Le suicide du Pr Megnien interroge sur les pratiques managériales à l’AP-HP

Dr Isabelle Catala

Auteurs et déclarations

29 décembre 2015

Paris, France – Le Pr Jean-Louis Mégnien, cardiologue à l’hôpital Européen Georges Pompidou (HEGP) est passé à l’acte le 17 décembre 2015, comme il l’avait annoncé dans un mail prémonitoire à sa hiérarchie le 28 janvier 2014 : « Mais que dois-je faire demain, m’occuper de mes patients, contacter mon avocat, ou me jeter par la fenêtre… ».

Mais que dois-je faire demain, m’occuper de mes patients, contacter mon avocat, ou me jeter par la fenêtre… -- Pr Jean-Louis Mégnien

Hiérarchie qui, du moins dans un premier temps, a minimisé le geste dans un mail aux médecins de l’AP-HP « nous avons l’immense tristesse de vous faire part du décès brutal du Pr Jean-Louis Mégnien, à l’âge de 54 ans ».

Comme si cet « accident du travail » – qui n’est absolument pas reconnu comme tel à ce jour – devait être traité comme n’importe quel « décès brutal » de médecin.

Pourtant, le Pr Mégnien s’est jeté par la fenêtre du 7ème étage de son lieu de travail à la veille des vacances, un choix qui devrait interpeler tant il parait significatif chez un père de 5 enfants. Au moment de son geste, il avait repris le travail depuis moins d’une semaine à la suite d’un long arrêt maladie.

CHSCT contre CME et direction

Depuis le suicide du Pr Mégnien, on assiste à une passe d’armes entre 3 protagonistes : Martin Hirsch, le directeur de l’AP-HP, le Pr Bernard Granger, psychiatre à l’hôpital Tarnier, membre de la CME (Commission Médicale d’Etablissement) de l’AP-HP et du CHSCT (Comité d’Hygiène, de Sécurisé et des Conditions de Travail), et le Pr Loïc Capron président de la CME, à laquelle participe également l’Intersyndicat des médecins, chirurgiens, spécialistes et biologistes des hôpitaux de Paris.

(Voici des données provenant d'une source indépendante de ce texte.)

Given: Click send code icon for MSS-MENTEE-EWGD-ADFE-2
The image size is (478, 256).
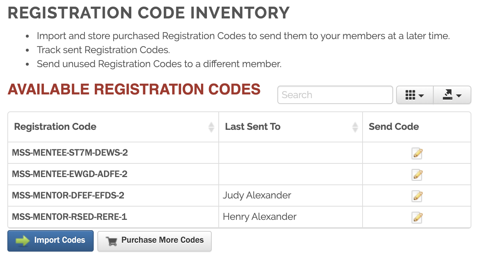Looking at the screenshot, I should 417,174.
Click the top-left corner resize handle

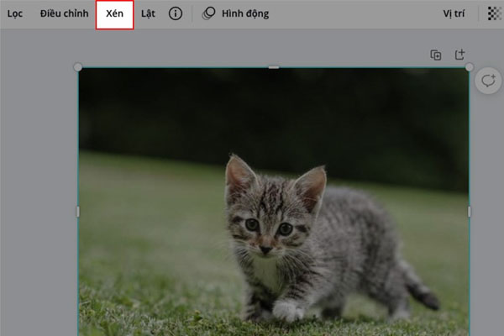[x=78, y=67]
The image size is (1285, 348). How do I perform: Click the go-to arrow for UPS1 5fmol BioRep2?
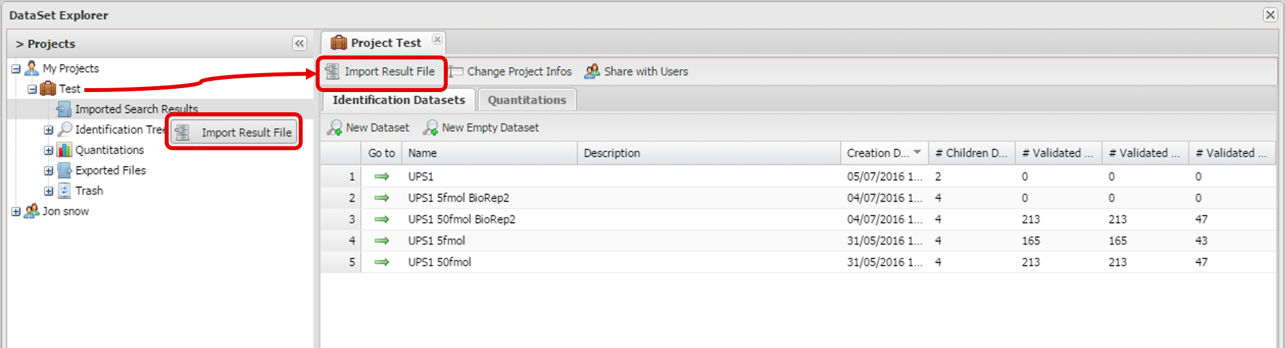[x=382, y=198]
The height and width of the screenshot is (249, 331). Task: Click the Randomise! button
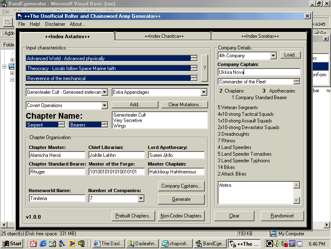(x=282, y=216)
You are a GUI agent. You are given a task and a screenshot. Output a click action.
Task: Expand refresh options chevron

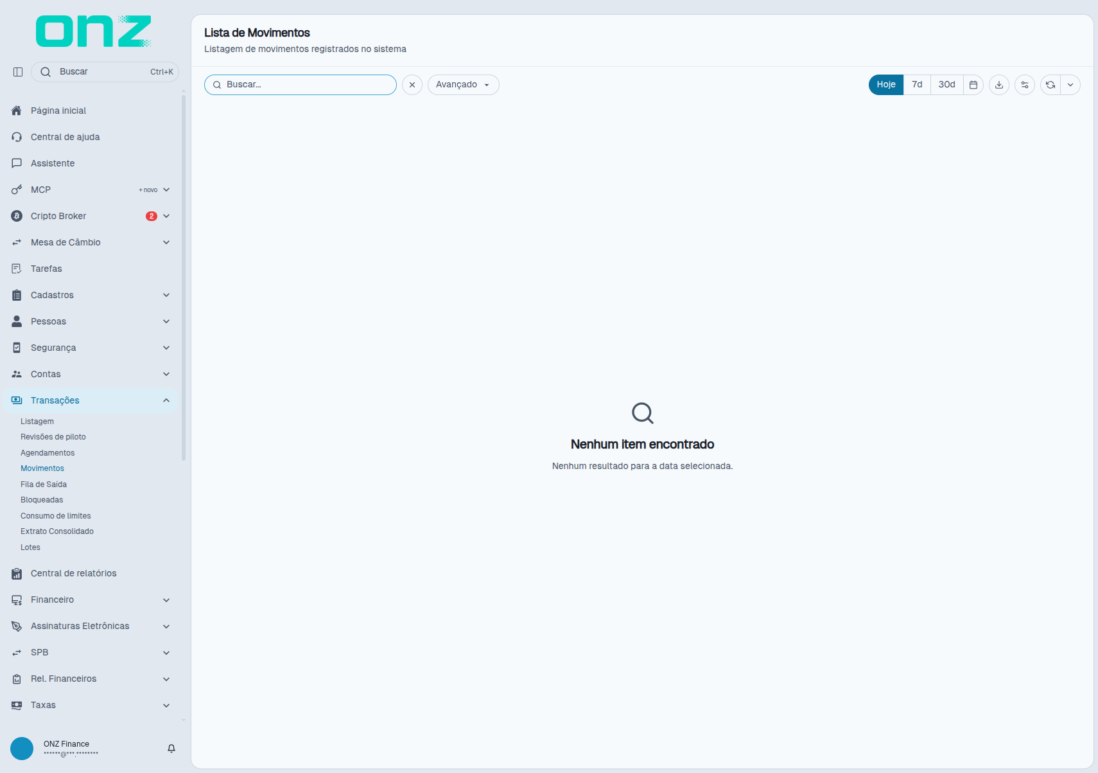[x=1070, y=85]
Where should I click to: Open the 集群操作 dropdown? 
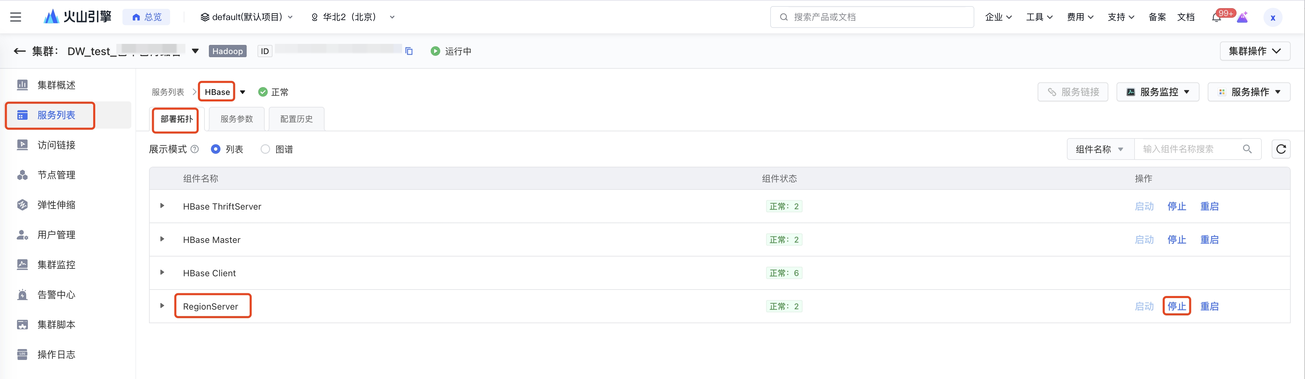[x=1254, y=51]
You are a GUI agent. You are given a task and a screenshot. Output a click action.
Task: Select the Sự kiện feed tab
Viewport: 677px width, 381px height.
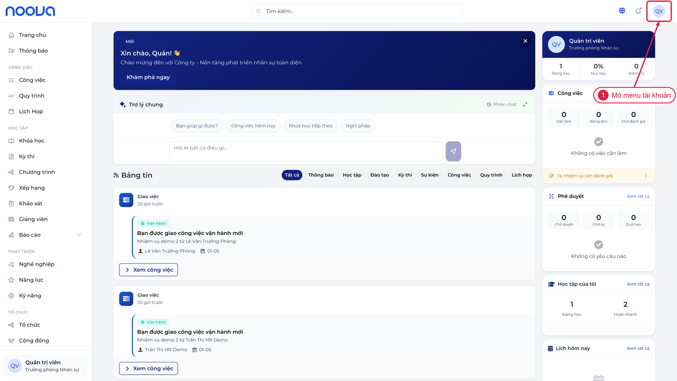coord(429,175)
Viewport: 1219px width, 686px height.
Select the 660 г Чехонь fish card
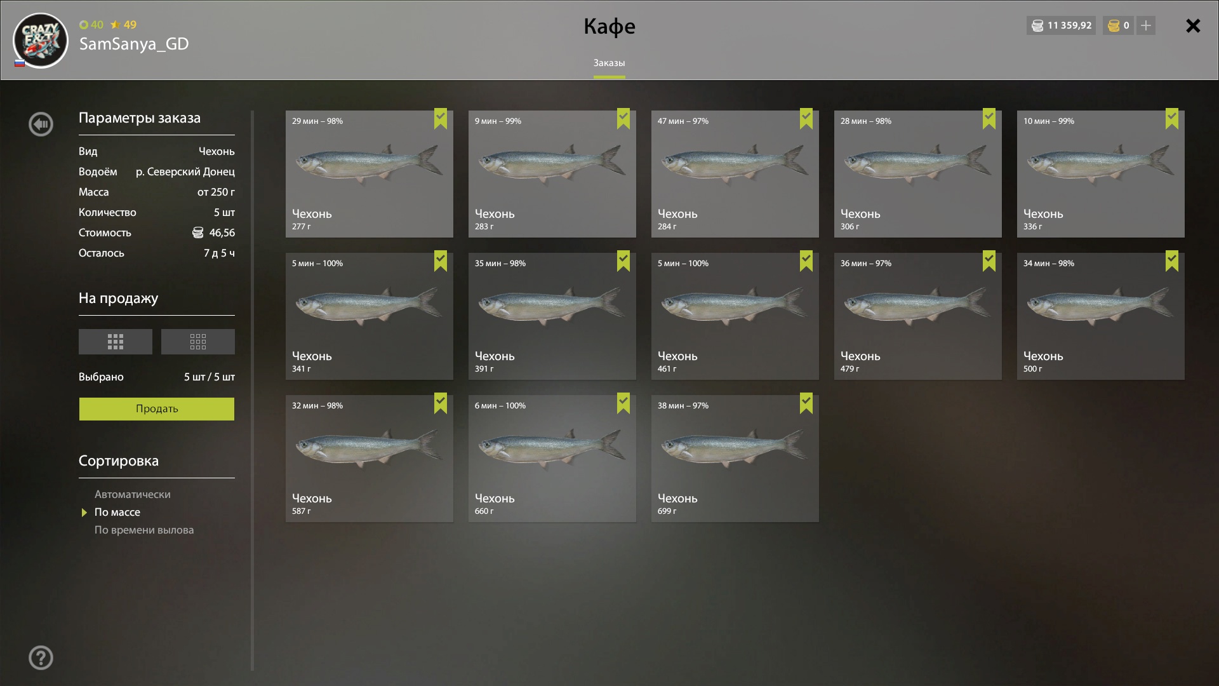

Observateurs très attentifs du débat, on trouve aussi beaucoup, beaucoup de médecins qui n’acceptent de témoigner qu’anonymement, preuve du profond malaise ou de la difficulté à s’exprimer en public dans l’institution parisienne.

Enfin, Anne Costa, la directrice de l’HEGP, reste particulièrement silencieuse.

Souffrance au travail et luttes claniques

Qu’a fait Martin Hirsch dans les jours qui ont suivi le drame ?

Après la réunion d’un CHSCT exceptionnel, il a mandaté trois experts – très liés à l’AP-HP – le Pr Didier Houssin, le Pr Patrick Hardy et Mme Marie-Sophie Desaulle, pour réaliser un audit sur « l’écheveau des conflits médicaux à l’HEGP ».

La mission aura lieu entre janvier et février 2016.

Il a aussi alerté la commission d’analyse des suicides de l’AP-HP.

Martin Hirsch demande « à chacun de faciliter le travail des enquêtes et des deux commissions » [la commission des suicides de l’AP-HP, et celle désignée par Martin Hirsch].

S’agissant du Pr Capron, il a cosigné avec Martin Hirsch le mail « biographique » et « nécrologique » adressé aux médecins de l’AP-HP le 23 décembre 2015.

Il explique par ailleurs que dès 2013, les Prs Michel Desnos et Béatrice Crickx avaient cherché à extraire le Pr Mégnien de sa souffrance au travail. Reste qu’aucun suivi n’a été assuré par la suite.